This present invention relates to an improvement in free-standing mortarless building structures and, in particularly, to a virtually mortarless interconnecting block system with unique dynamic properties.
Typically speaking, free-standing masonry walls are constructed of concrete blocks (or similar material) in running courses. Each course is placed in such a manner so that the vertical joints are staggered from the previous course. Mortar is used as a binding agent between the courses and between the ends of each of the blocks. Conventional concrete blocks typically have one or more voids extending through them in the vertical direction to create vertical columns through the walls. Reinforcing bars are placed in these columns for enclosure within a continuous mortar masses within the columns, in accordance with building code standards. Such columns typically are placed approximately four feet apart along the length of the wall.
Although this type of free-standing masonry wall has been used successfully in residential, commercial and industrial construction, it possesses a considerable number of drawbacks. These include: the necessity of skilled labor for assembly (not handyman friendly), the requirement of mortar as a binding agent between each of the components, the considerable time demanded for construction, the inability to disassemble components and reuse if desired, the incapacity to absorb external pressure changes (such as settling, hydrostatic pressure and seismic disturbances) without significant deterioration to the structural integrity.
Several types of blocks and wall systems have been proposed to overcome some of these deficiencies. Beginning in 1901, U.S. Pat. No. 676,803 to Shaw, disclosed an interlocking block system that employed a combination of tongues and groves along with dovetails to secure each block to the adjacent blocks. This was followed by similar designs in U.S. Pat. Nos. 690,811 to Waller, 748,603 to Henry; 868,838 to Brewington; 1,562,728 to Albrecht; 2,902,853 Loftstrom; and, French Patent No. 1,293,147. Although the use of interlocking male and female dovetails provide a positive lock and represent a significant improvement over similar tongue and grove construction, all of the dovetails used in this conventional art embody a critical disadvantage in terms of assembly. When these are employed (as in the case of: U.S. Pat. No. 676,803; French Patent No. 1,293,147; U.S. Pat. Nos. 748,603; 1,562,728; and, 2,902,853) on the upper and lower surfaces of the block, the female dovetail of each new block must be slid over a number of male dovetails on the lower course into the appropriate position. Given the dimensional inaccuracies of common block material along with the tolerances necessary to slide the new block into place, binding is a frequent occurrence. Despite a long-felt but unresolved need for handyman friendly construction material, this frequent assembly problem, along with the various proprietary components, kept assembly to skilled professionals.
While much of the conventional art, to a certain degree, overcomes some of the difficulties associated with the requirement of mortar, and the inability to disassemble, none provide for the capacity to automatically absorb external pressure changes without significant deterioration in structural integrity. Attempts to address this particular problem have come in the form of steel reinforcement of some kind. In 1907, U.S. Pat. No. 859,663 to Jackson employed steel post, tension-threaded reinforcement rods in combination with steel frames to produce a very strong wall. The use of steel post, tension-threaded reinforcement rods can also be seen in: U.S. Pat. Nos. 3,378,969 to Larger; 859,663 to Jackson; 4,726,567 to Greenburg; 5,138,808 to Bengtson et al.; and, 5,355,647 to Johnson et al.

========

> **Written request A**
Answer these questions from the masonry wall text:
(i) About how far apart are the vertical columns typically placed along the length of a conventional wall?
(ii) In what year was the interlocking block system patented to Shaw disclosed?
(iii) What patent number was issued to Jackson in 1907?
> **Written request B**
Translate this sentence from the masonry wall text into Spanish: "Mortar is used as a binding agent between the courses and between the ends of each of the blocks."
> **Written request C**
Reproduce the stretch of the masonry wall text from "Although this type" through "the structural integrity.".
The lines that come next have no connection to the masonry wall text.

> **Data extract**
========

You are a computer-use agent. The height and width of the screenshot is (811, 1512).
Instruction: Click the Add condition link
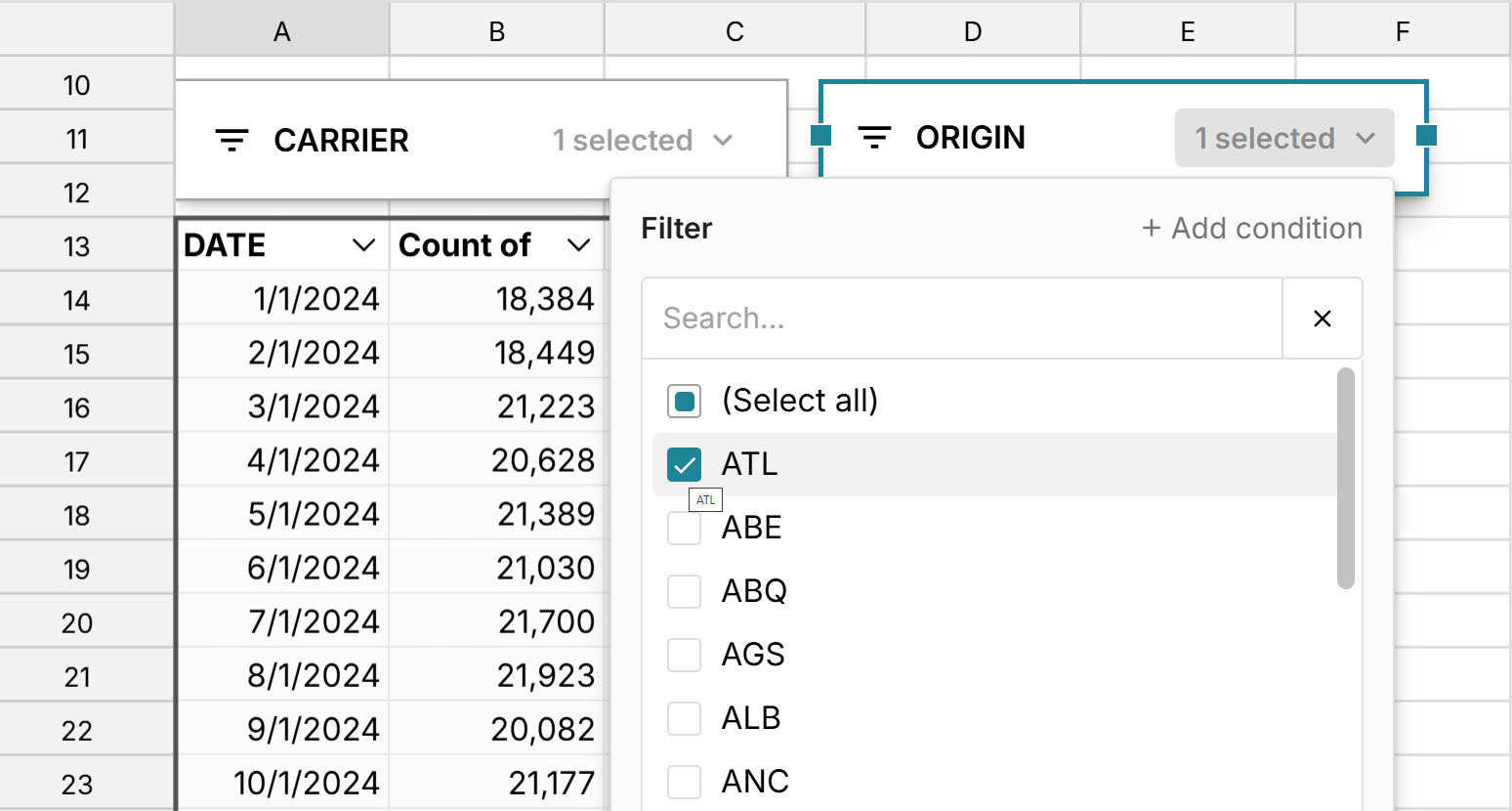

========

> **Full answer A**
(i) Approximately four feet apart.
(ii) 1901.
(iii) U.S. Pat. No. 859,663.

> **Full answer B**
Se utiliza mortero como agente aglutinante entre las hiladas y entre los extremos de cada uno de los bloques.

> **Full answer C**
Although this type of free-standing masonry wall has been used successfully in residential, commercial and industrial construction, it possesses a considerable number of drawbacks. These include: the necessity of skilled labor for assembly (not handyman friendly), the requirement of mortar as a binding agent between each of the components, the considerable time demanded for construction, the inability to disassemble components and reuse if desired, the incapacity to absorb external pressure changes (such as settling, hydrostatic pressure and seismic disturbances) without significant deterioration to the structural integrity.